ガラス転移温度(Tig、Tmg)は、後述する実施例に記載の方法に従って測定される。
【0013】
本実施形態においては、樹脂組成物(x)を3mm厚さのISO試験片に成形したときのノッチ無しシャルピー衝撃強さが12.0kJ/m2以上である。ここで、前記ノッチ無しシャルピー衝撃強さは、JIS K 7111-1において、ISO試験片の厚さを4mmから3mmに変更し、他は同様に行って測定した値であり、詳細は後述する実施例の記載に従う。
前記樹脂組成物(x)のノッチ無しシャルピー衝撃強さは、12.5kJ/m2以上であることが好ましく、13.0kJ/m2以上であることがより好ましい。前記下限値以上とすることにより、熱成形時のクラックの発生の抑制効果がより向上する傾向にある。また、前記樹脂組成物(x)のノッチ無しシャルピー衝撃強さは、30.0kJ/m2以下であることが好ましく、20.0kJ/m2以下であることがより好ましい。
【0014】
樹脂組成物(x)は、透明性に優れていることが好ましい。具体的には、樹脂組成物(x)を1mmの厚さに成形したときの全光線透過率が85.0%以上であることが好ましく、88.0%以上であることがより好ましく、89.0%以上であることがさらに好ましい。上限値は、100%が理想であるが、99.9%以下が実際的である。
樹脂組成物(x)は、また、樹脂組成物(x)を1mmの厚さに成形したときのヘイズが5.0%以下であることが好ましく、2.0%以下であることがより好ましく、1.0%以下であることがさらに好ましく、0.4%以下であることが一層好ましく、0.2%以下であることがより一層好ましい。下限値は、0%が理想であるが、0.01%以上が実際的である。
全光線透過率およびヘイズは後述する実施例の記載に従って測定される。
【0015】
樹脂組成物(x)、すなわち、層(X)は、鉛筆硬度が高い(硬い)ことが好ましい。具体的には、樹脂組成物(x)を1mmの厚さに成形し、JIS K5600-5-4:1999に準拠し、鉛筆硬度試験機を用いて、750g荷重にて測定した鉛筆硬度が、F以上であることが好ましく、H以上であることがより好ましい。層(X)の鉛筆硬度をF以上とすることにより、多層体全体の硬度を高めることができ、耐擦傷性を向上させることができる。上限は特に定めるものではないが、3H以下が実際的である。
鉛筆硬度は後述する実施例の記載に従って測定される。
【0016】
また、層(X)は単層であってもよいが、多層であってもよい。

* **元データ**:
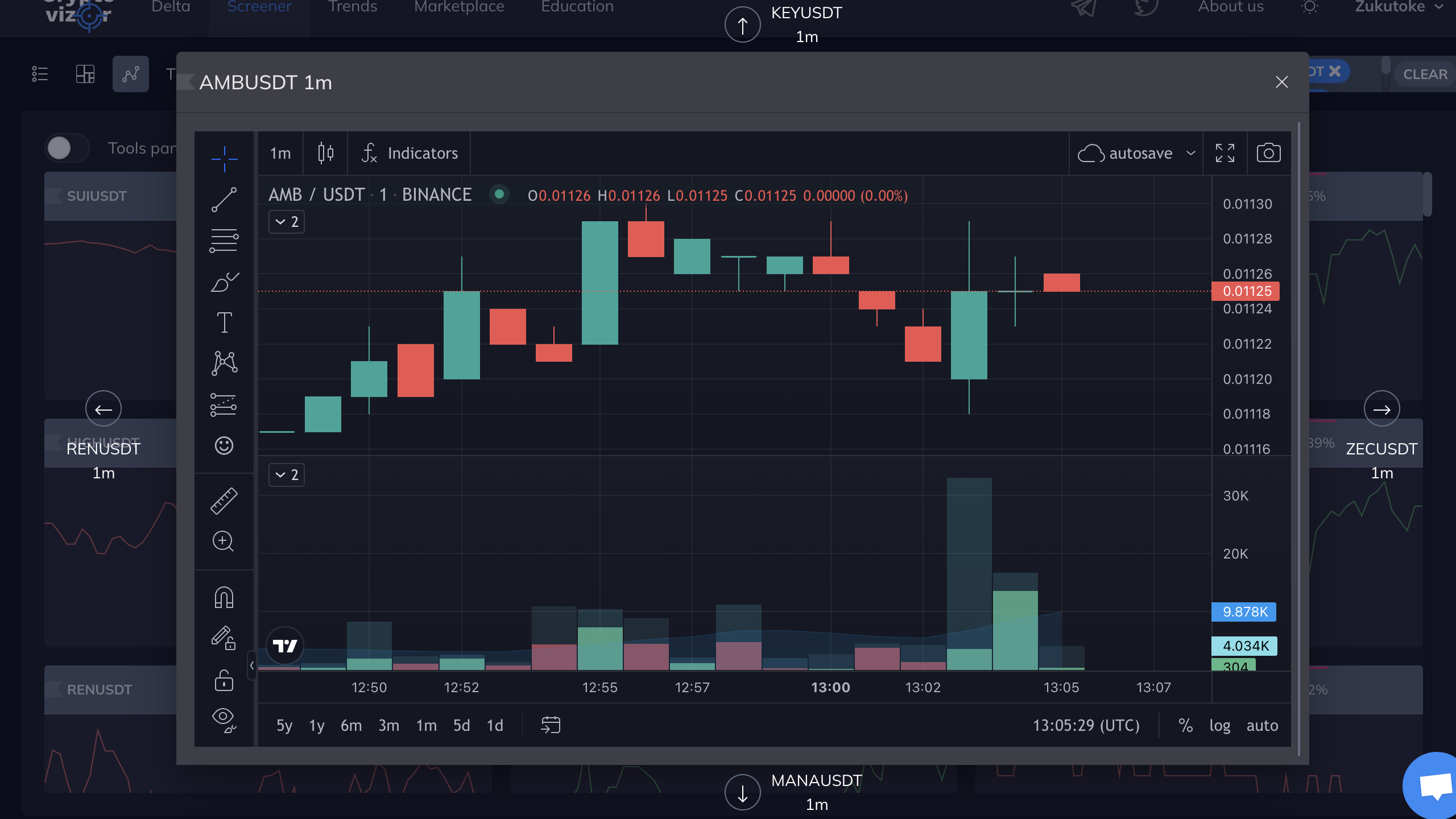Select the text annotation tool
The width and height of the screenshot is (1456, 819).
pos(224,322)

* **作業内容**:
a - 樹脂組成物に関するページ抜粋のうち、「樹脂組成物(x)は、また、樹」を含む語句で始まり「全光線透過率およびヘイズは後述する実施例の記載に従って測定される。」で終わる部分を、一字一句そのまま書き写しなさい。
b - 樹脂組成物に関するページ抜粋を、最後の文の後から書き継ぎなさい。

* **練習の解答**:
a -
樹脂組成物(x)は、また、樹脂組成物(x)を1mmの厚さに成形したときのヘイズが5.0%以下であることが好ましく、2.0%以下であることがより好ましく、1.0%以下であることがさらに好ましく、0.4%以下であることが一層好ましく、0.2%以下であることがより一層好ましい。下限値は、0%が理想であるが、0.01%以上が実際的である。
全光線透過率およびヘイズは後述する実施例の記載に従って測定される。

b -
層(X)の厚みは、特に制限はないが、下限値が、例えば、1μm以上であり、10μm以上であることが好ましく、20μm以上であることがより好ましく、50μm以上であることがさらに好ましく、80μm以上であることが一層好ましく、100μm以上であってもよい。前記下限値以上とすることにより、成形がより容易となるとともに、硬度が向上する傾向にある。また、層(X)の厚さの上限に特に制限は無いが、5,000μm以下であることが好ましく、2,000μm以下であることがより好ましく、1,000μm以下であることがさらに好ましく、500μm以下であることが一層好ましく、300μm以下であることがより一層好ましい。特に、詳細を後述する通り、層(X)と層(Y)の厚さの合計に対し、層(X)が薄い方が好ましい。このような構成とすることにより、多層体を加熱成形しても、クラックの発生が効果的に抑制され、かつ、スプリングバックの発生が効果的に抑制される。
【0017】
次に、樹脂組成物(x)の組成について説明する。
樹脂組成物(x)は所望の初期ガラス転移温度(Tig)およびノッチ無しシャルピー衝撃強さを満たす限り特に定めるものではない。初期ガラス転移温度(Tig)を高くするには、樹脂の原料モノマーを調整することが例示される。また、樹脂の分子量を高くすることも挙げられる。樹脂のガラス転移温度は一般的に原料モノマーと分子量によって決まり、当業者が適宜選択できる。シャルピー衝撃強さを高くする方法としては、ポリメチルメタクリレートなど公知の耐衝撃性が高い樹脂を配合する、分子量が高い樹脂を採用する、ゴムなどの耐衝撃改質剤を配合することなどが例示される。
【0018】
樹脂組成物(x)に含まれる樹脂の種類は特に定めるものではないが、熱可塑性樹脂が好ましく、アクリル樹脂、スチレン樹脂、ポリフッ化ビニリデンなどのフッ素系樹脂、および、ポリフェニレンエーテルなどの芳香族ポリエーテル樹脂から選択される少なくとも1種の熱可塑性樹脂を含むことがより好ましく、アクリル樹脂および/またはスチレン樹脂がさらに好ましい。樹脂組成物(x)は、通常、その90質量%以上(好ましくは95質量%以上)が上記熱可塑性樹脂から構成されることが好ましい。
【0019】
樹脂組成物(x)は、アクリル樹脂(a)とスチレン樹脂(b)を含む態様がさらに好ましい。アクリル樹脂(a)とスチレン樹脂(b)を併用することにより、鉛筆硬度と耐熱性および耐衝撃性がより効果的に向上する傾向にある。すなわち、アクリル樹脂(a)を配合することにより、鉛筆硬度が向上し、スチレン樹脂(b)を配合することにより、層(Y)との屈折率差を小さくでき、虹ムラ等に由来する外観不良を効果的に抑制できる。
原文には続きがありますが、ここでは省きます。